A maior parte do conhecimento de uma empresa está em forma morta: PDFs de contratos que ninguém abre, decks de strategy de 2022, atas de reuniões esparsas, emails com políticas internas. O Nexus parte de uma premissa diferente: conhecimento que não é consultável não é conhecimento — é arquivo.
Documentação morta
O estado padrão da documentação corporativa é o arquivo-morto. Existe, está no Drive ou no Sharepoint, mas ninguém abre. Quando a pessoa que sabia onde achar saiu da empresa, o conhecimento virou inacessível — mesmo estando tecnicamente disponível.
Esse padrão gera uma fragilidade silenciosa: a empresa inteira opera com base na memória de poucas pessoas. E essa memória não escala, não documenta, não revisita. O problema só aparece quando alguém que guardava contexto sai — e aí é tarde.
“Documentação corporativa sem sistema de recuperação é arqueologia — não memória.”
Memória viva
Memória viva tem três características que arquivo-morto não tem: é indexada por similaridade semântica (não só por palavra-chave); atualiza quando fatos mudam; é consumida por agentes tanto quanto por humanos.

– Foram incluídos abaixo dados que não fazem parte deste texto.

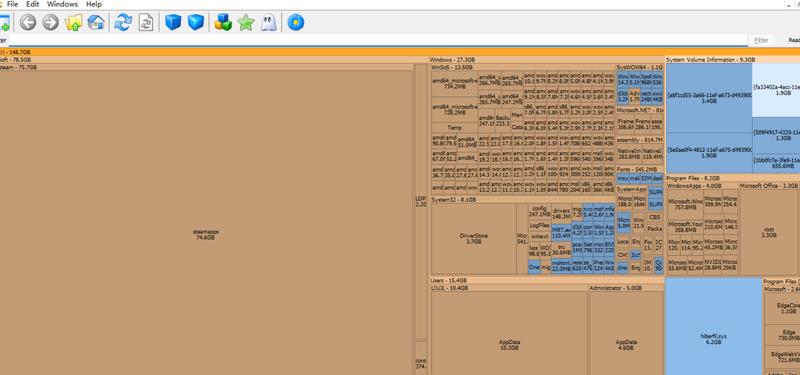The width and height of the screenshot is (800, 375).
Task: Select the DriverStore 3.7GB block
Action: pyautogui.click(x=473, y=239)
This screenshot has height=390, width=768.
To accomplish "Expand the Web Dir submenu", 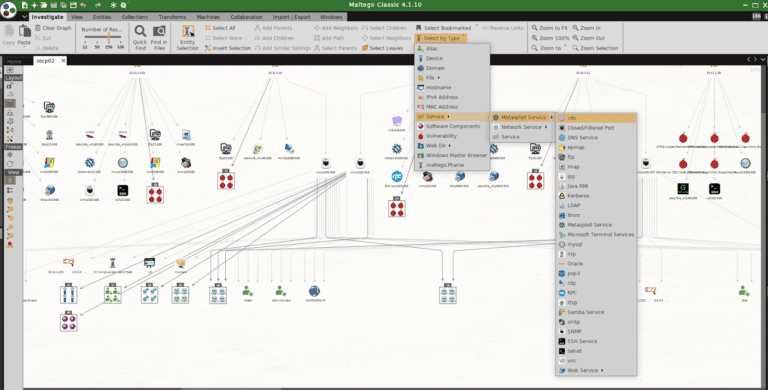I will tap(452, 146).
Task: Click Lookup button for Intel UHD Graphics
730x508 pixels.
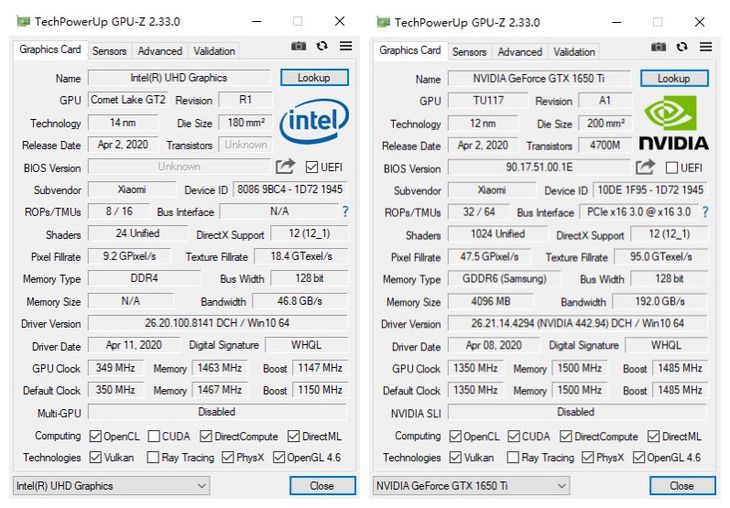Action: pos(314,78)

O Nexus é o módulo do AOS que dá essas três capacidades a qualquer documento que entra no sistema. Contrato, ata, email, política, procedimento, transcrição de reunião — tudo vira parte de uma camada consultável.
Arquitetura
Sem entrar em detalhes técnicos excessivos, três camadas compõem o Nexus:
Ingestão. Conectores automáticos com Drive, Slack, email, sistemas internos. O documento entra no Nexus por fluxo, não por upload manual.
Indexação. O conteúdo é convertido em vetores semânticos, com metadados (autor, data, área, categoria) preservados e confidencialidade respeitada por política.

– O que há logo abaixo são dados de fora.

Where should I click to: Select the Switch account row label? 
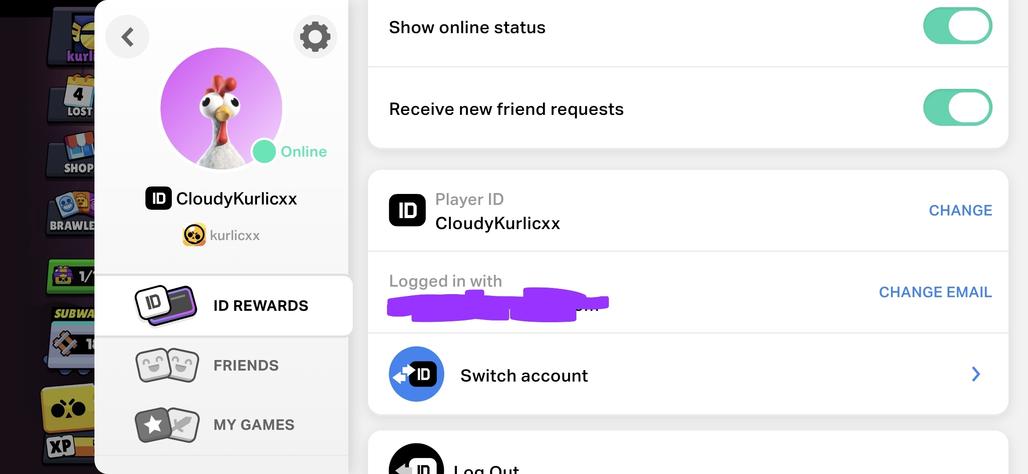[524, 376]
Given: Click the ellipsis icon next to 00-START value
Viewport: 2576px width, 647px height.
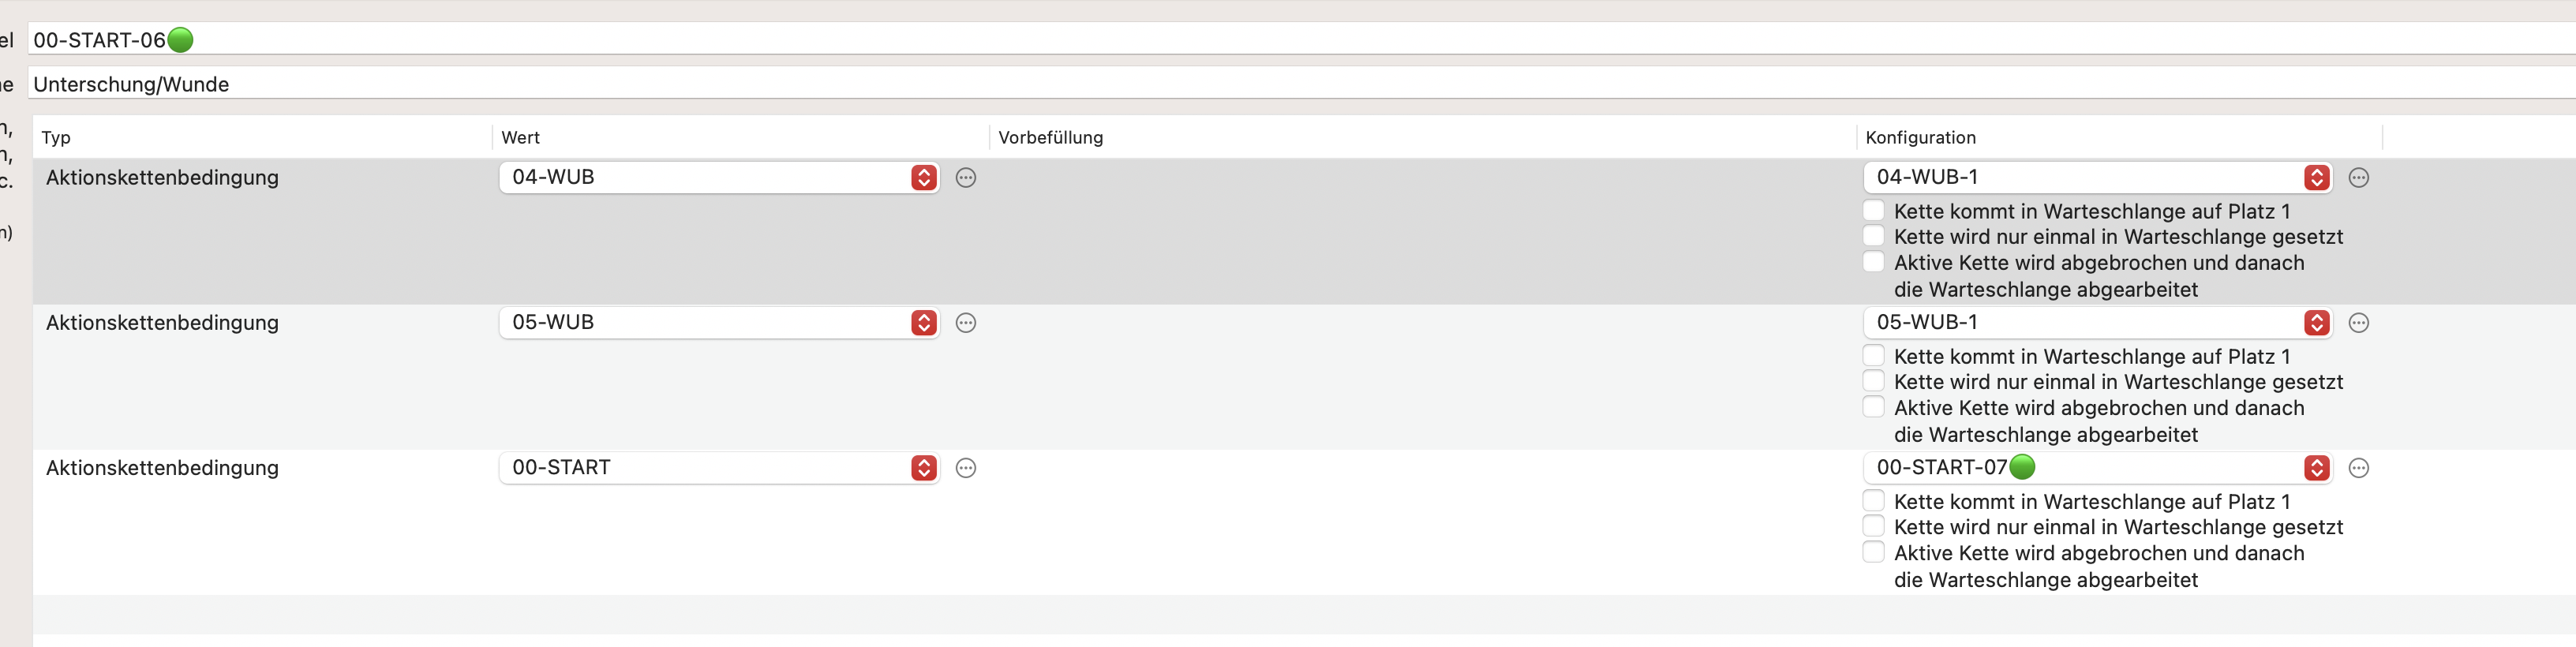Looking at the screenshot, I should (x=965, y=468).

Recuperação. APIs e interface que permitem consulta por pergunta natural, com ranking por relevância semântica e filtros por metadata.
Três capacidades que mudam o jogo
Três capacidades que só se tornam possíveis quando a memória vira infraestrutura:
- Agentes que operam como a pessoa mais experiente da empresa.Um agente de atendimento com acesso ao histórico completo responde melhor que um atendente humano no primeiro dia — porque tem mais contexto.
- Decisões rastreáveis de ponta a ponta. Quando alguém pergunta “por que decidimos isso em 2023?”, a resposta está a uma consulta de distância.
- Onboarding que compressão de fato. Funcionário novo chega e consegue perguntar ao sistema o que precisaria perguntar a três pessoas diferentes.
Objeções frequentes
Quatro perguntas recorrentes de executivos avaliando o Nexus:
“Isso é seguro?” A camada de acesso respeita RLS (row-level security) — quem não pode ver o documento no sistema original, não vê no Nexus.
“E se eu quiser sair?” Os dados são seus. Exportação completa em formatos abertos é contratual.
“Vai funcionar com documentos em português?” Sim. Os modelos de embedding suportam português com qualidade equivalente ao inglês para o tipo de consulta corporativa.
“E o custo operacional de rodar isso?” Consumo de embedding é centavos por documento; consulta, frações de centavo. Em volumes típicos de empresa média, o custo total fica abaixo do valor de uma licença SaaS mediana.
Por onde começar
Três pastas que costumam produzir retorno imediato quando ingeridas ao Nexus: playbooks comerciais, políticas internas de gestão e histórico de decisões de board. As três respondem a perguntas que aparecem diariamente e cuja resposta atualmente exige tempo desproporcional.
Memória não é o produto. É a infraestrutura que permite que outros produtos funcionem como deveriam.